How These Shifts Cause Symptoms
Hot Flashes and Night Sweats
Your brain has a thermostat that keeps your body temperature within a narrow comfort zone, called the thermoneutral zone. Normally, small fluctuations in core temperature don’t trigger a sweating or shivering response. Estrogen withdrawal, combined with rising levels of a brain chemical called norepinephrine, dramatically narrows this zone. A temperature increase as small as a fraction of a degree can then trigger a full heat-dissipation response: blood vessels dilate, sweat pours out, and you feel an intense wave of internal heat. This is a hot flash. At night, the same mechanism causes drenching sweats that disrupt sleep.
Sleep Disruption
Progesterone has a natural sedating effect. It works through a breakdown product called allopregnanolone, which activates the same brain receptors targeted by many sleep and anti-anxiety medications. As progesterone declines, this calming influence weakens. The loss of progesterone’s effect on these receptors also helps explain why some postmenopausal women develop sleep-disordered breathing.

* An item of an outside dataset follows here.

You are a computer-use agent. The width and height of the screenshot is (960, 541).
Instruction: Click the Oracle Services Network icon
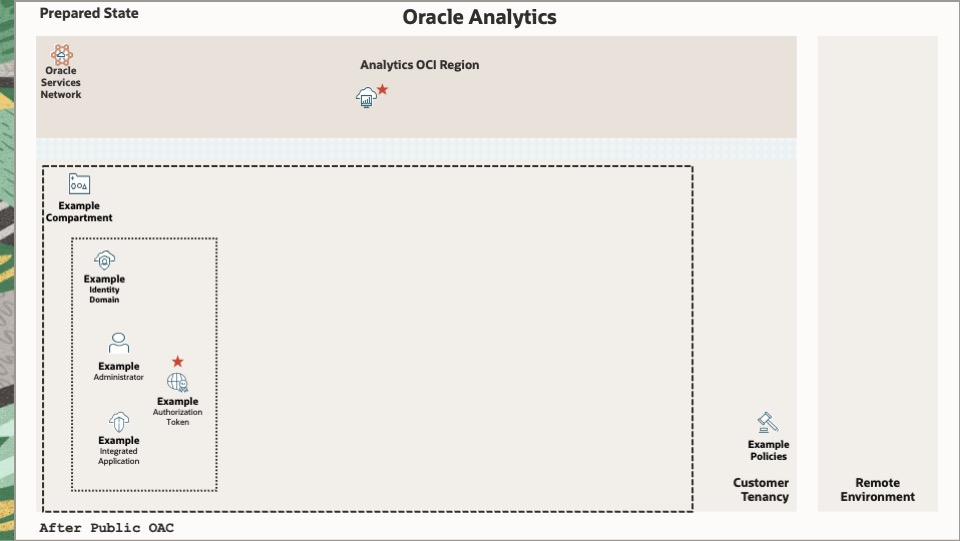61,54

Layer in night sweats, and it’s easy to see why sleep quality takes a significant hit.
Mood Changes
The erratic hormonal swings of perimenopause, not just low estrogen but the unpredictable cycling between high and low, affect brain chemistry in ways that increase vulnerability to anxiety and depression. Data from menopausal women also show that markers of insulin resistance correlate with both depression and sleep disturbances, suggesting that metabolic changes compound the mood effects of shifting hormones.
Bone Loss
Estrogen acts as a brake on the cells that break down bone. When estrogen drops, bone breakdown accelerates while bone building can’t keep pace. The result is a loss of 1 to 5% of bone mass per year during the first five to seven years after menopause. This is the window of most rapid bone loss and the reason osteoporosis risk rises sharply in postmenopausal women.
Metabolic Shifts
Cortisol levels tend to be higher in late menopause, and insulin resistance increases. Estrogen normally helps your cells respond efficiently to insulin. Without it, blood sugar regulation becomes less effective, and fat storage shifts toward the abdomen. These metabolic changes, combined with rising cortisol, contribute to the weight gain and body composition changes many women notice even when their diet and activity level haven’t changed.
When It Happens Early
The average age of menopause is 51, but the same process can occur prematurely. Loss of ovarian function before age 40 is called premature ovarian insufficiency, and it affects about 1 in 100 women. The diagnostic criteria include irregular or absent periods for at least four months along with an FSH level above 25 IU/L, confirmed with a repeat test four to six weeks later. Loss of ovarian function between ages 40 and 44 is classified as early menopause. In both cases, the hormonal changes are identical to typical menopause, just happening sooner, which means a longer lifetime of low estrogen and the health consequences that come with it.